Thread: Windows reality - The Torpig botnet and LOTS of others out here
View Single Post
  #5  
Old May 7th 09, 02:12 PM posted to microsoft.public.win98.gen_discussion
98 Guy
External Usenet User
  
Posts: 2,951
Default Windows reality - The Torpig botnet and LOTS of others out here
MEB wrote:

Yet another botnet is hacked from the outside, this one uses the
boot record/MBR to store the hack to take over Windows computers.

I find the name somewhat ironic. Mebroot. MEB root.
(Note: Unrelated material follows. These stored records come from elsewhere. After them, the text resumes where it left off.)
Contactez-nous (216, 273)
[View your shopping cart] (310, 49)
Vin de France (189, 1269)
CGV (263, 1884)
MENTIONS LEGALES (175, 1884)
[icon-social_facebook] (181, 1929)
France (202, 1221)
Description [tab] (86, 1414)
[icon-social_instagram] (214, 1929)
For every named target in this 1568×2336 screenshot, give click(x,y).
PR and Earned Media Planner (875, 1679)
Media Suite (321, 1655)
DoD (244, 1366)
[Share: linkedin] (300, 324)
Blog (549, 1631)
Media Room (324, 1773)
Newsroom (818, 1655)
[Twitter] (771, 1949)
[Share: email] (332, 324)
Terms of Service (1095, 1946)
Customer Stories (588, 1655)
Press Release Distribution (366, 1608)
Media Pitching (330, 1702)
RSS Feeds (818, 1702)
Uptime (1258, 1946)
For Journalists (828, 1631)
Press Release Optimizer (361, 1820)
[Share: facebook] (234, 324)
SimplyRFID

Based on this technical analysis:

http://www.trustdefender.com/blog/20...ous-than-ever/

1) Mebroot is mainly deployed through a drive-by download when
you visit “everyday” websites - sometimes (or usually)
delivered via recent pdf file exploits (which we know windows-98/
adobe acrobat 6 are not vulnerable to).

2) after infecting the Master-Boot-Record, it employs a complicated
mechanism to inject itself into the ATAPI Harddrive Driver.
Presumably the XP ATAPI driver (atapi.sys) operates or
is constructed differently than the windows-98 ATAPI driver.
In fact, there is no such file (atapi.sys) on a typical win-98
system (at least not on my system).

3) Once it's made itself part of the ATAPI driver, it uses that
position to then alter core windows components (svchost.exe
and services.exe). Since Windows 98 does not have those files
or provide "services" the same way that NT-based OS's do,
Mebroot must either have additional code to support operation
on win-9x platforms, or it simply abort itself and not function
if it finds itself on those platforms.

Analysis of Sinowal
http://web17.webbpro.de/index.php?pa...sis-of-sinowal

Thanks for the link MEB.

If you go to this section: Runtime Execution of Sinowal

you'll see that Mebroot (Sinowal) is heavily dependent on running on and
finding (hooking) NT kernel files (ntldr and ntoskrnl). Again, more
evidence that Mebroot can't run or function as intended on win-9x
systems.

MEB NOTE: this hack has changed over time [its been around for
around four years or so], thinking it works in only one OS or
group of OSs is NOT a reasonable approach to inhibiting its
expansion. The reason WHY is it happens to be extremely successful
and extremely difficult to detect and remove. Numerous variants
now exist.

I'm surprised that NT-based systems will allow reading or writing to the
MBR, or that AV programs don't catch and prevent that sort of activity.
Even if they don't detect the Mebroot infector file or exploit, they
should at least be able to detect and prevent MBR tampering. Mebroot
analysis doesn't indicate that AV software is scanned for and disabled
as part of it's functionality.

But the take-home message is that Windows 98 is most likely not
vulnerable to Mebroot by virtue of it's design.